More than a dozen Trump appointees have signed a letter critical of the school’s response to student protests and academic-integrity issues.

In a letter this week to Columbia University President Minouche Shafik, 13 jurists led by U.S. Circuit Judges James Ho and Elizabeth Branch said the New York City school’s response to pro-Palestinian protests was inadequate and that the campus had become an “incubator of bigotry” with rampant antisemitism and a lack of diverse perspectives.

“Considering recent events, and absent extraordinary change, we will not hire anyone who joins the Columbia University community—whether as undergraduates or law students—beginning with the entering class of 2024,” the letter said.

The university’s central administration referred queries to Gillian Lester, dean of Columbia Law School. “We are proud that Columbia Law School graduates are consistently sought out by leading employers in the private and public sectors, including the judiciary,” Lester said.

Tensions between some judges and campuses have been escalating for more than two years. In March 2022, an influential conservative judge, Laurence Silberman of the U.S. Court of Appeals for the District of Columbia Circuit, sent a message to fellow jurists asking them to consider rejecting clerkship applications from Yale University students who disrupted a Federalist Society event at the New Haven, Conn., campus.

In 2022 and 2023, Ho and Branch, the highest ranking judges to sign this week’s letter, went further, saying they would refuse to hire any graduates of the Yale and Stanford University law schools after conservative speakers faced student-led disruptions there.

Ho declined to comment, but in speeches announcing the prior boycotts, he said he hoped to pressure school administrators to hire more faculty with conservative views and crack down on disruptive students he thought enforced a left-wing “cancel culture” on campus.

“Across the country, there are thousands of young people who are about to apply to law school. I would encourage them to think about the kind of legal education they want—and the kind of academic environment that will help them grow,” Ho said in a published version of a September 2022 speech. “If they want the closed and intolerant environment that Yale embraces today, that’s their call. But I want nothing to do with it.”

New York City police were posted this week on the campus of Columbia University. Photo: Seth Wenig/Associated Press

Two other judges who signed the letter to Columbia, David Counts and James Hendrix, who both sit on federal district courts in Texas, declined through spokeswomen to comment. The other 10 signatories didn’t respond to requests for comment.

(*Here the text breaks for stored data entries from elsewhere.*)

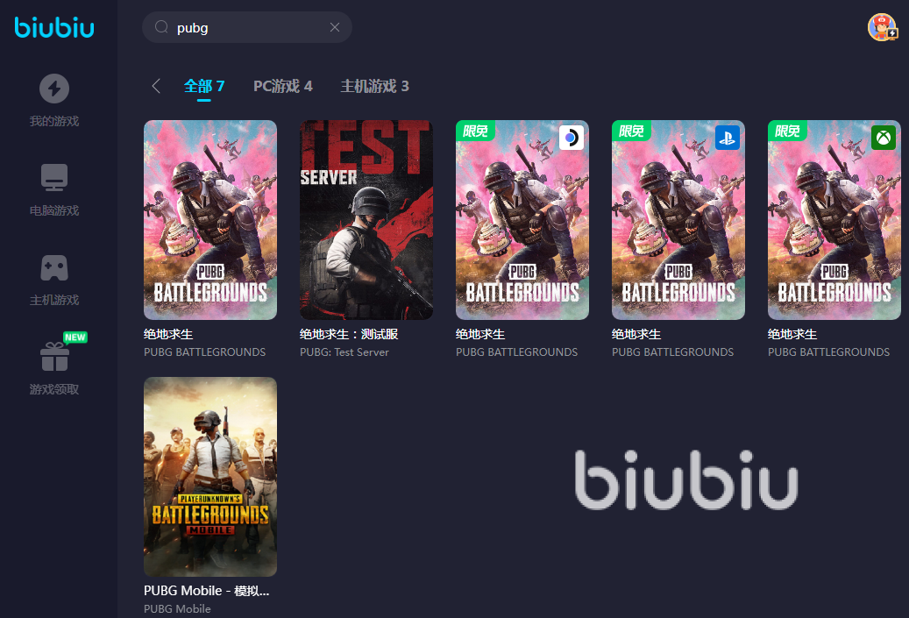
Task: Select the 全部 7 tab
Action: 204,87
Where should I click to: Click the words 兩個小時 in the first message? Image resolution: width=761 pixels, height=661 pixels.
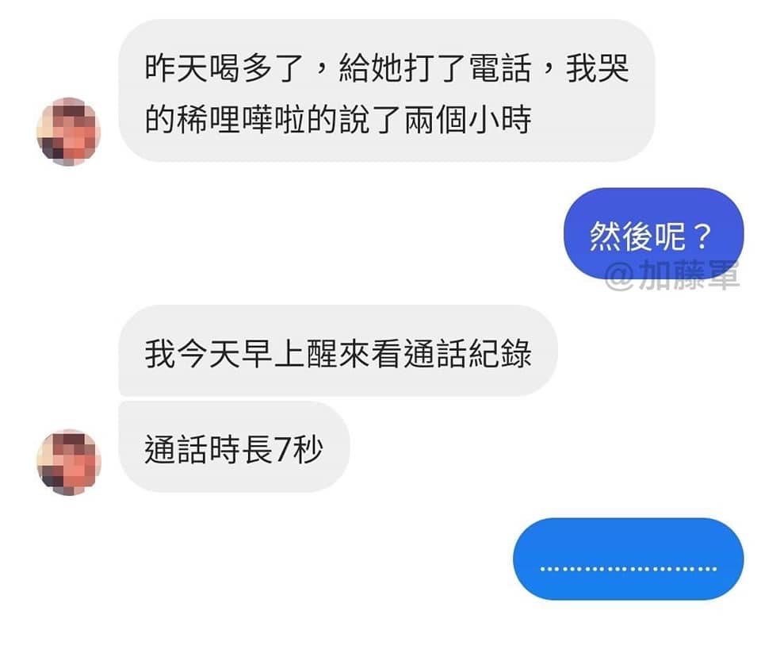[x=468, y=119]
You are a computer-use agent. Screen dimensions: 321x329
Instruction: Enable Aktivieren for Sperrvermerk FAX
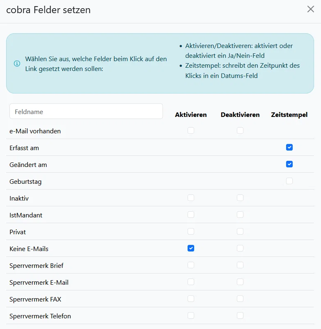(x=191, y=299)
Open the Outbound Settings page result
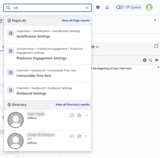 [x=48, y=91]
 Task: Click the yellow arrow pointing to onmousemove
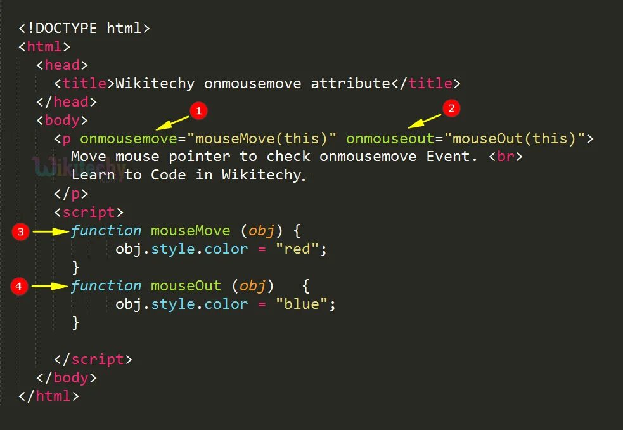172,122
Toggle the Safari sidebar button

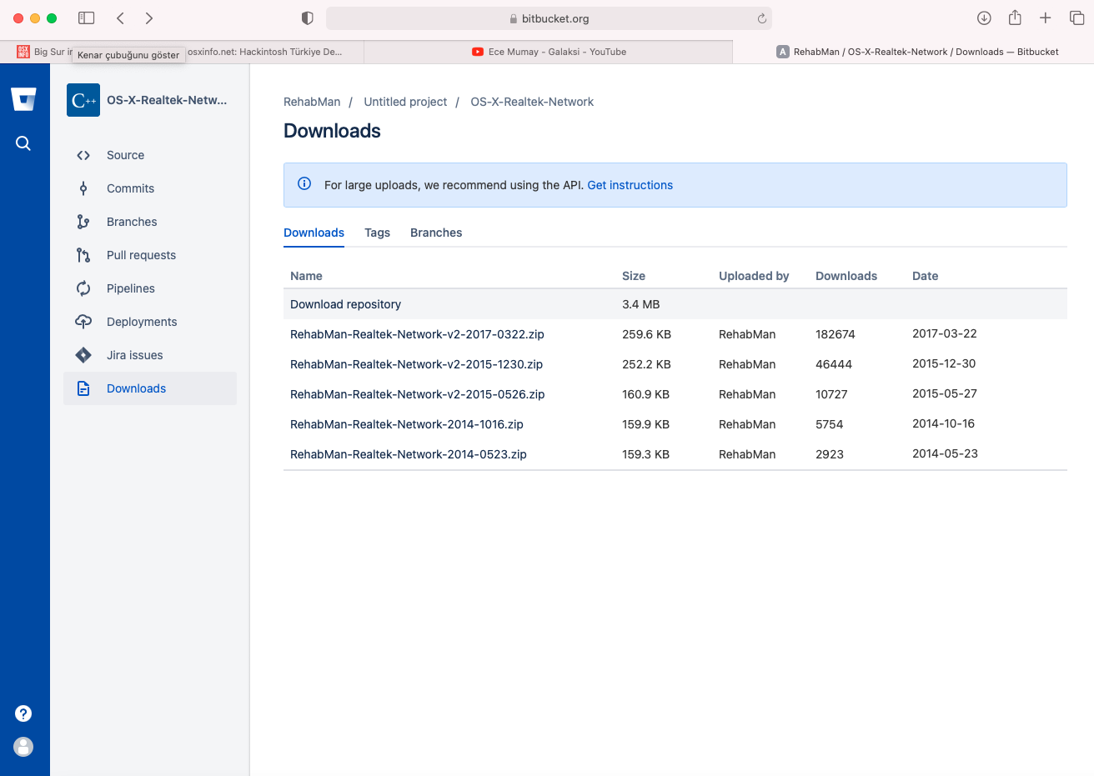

The letter illustrates the relationship between influential judges and the law schools that train future attorneys and offers a glimpse into the potential repercussions for students and schools after a spring semester marked by disruptive pro-Palestinian demonstrations. Students at Columbia escalated their protest last week by occupying an academic building; police were called in to clear it and many students were arrested.

Concerns over campuses’ leftward ideological drift found broader purchase after Hamas’s Oct. 7 attack on Israel, and the Jewish state’s forceful military response in Gaza. Pro-Palestinian protests swept the nation’s universities last fall and, even more prominently, this spring. Many Jewish students have said they feel unsafe on campus, concerned about antisemitic rhetoric, calls for Israel’s annihilation, and physical intimidation as encampments take over central quads.

Some legal professionals questioned the wisdom of blacklisting specific institutions.

“Boycotts by employers of entire student bodies serve little purpose,” said Nikia Gray, executive director of the National Association for Law Placement. “Hiring decisions should be based on a candidate’s individual qualifications and conduct, not the institution named on their diploma.”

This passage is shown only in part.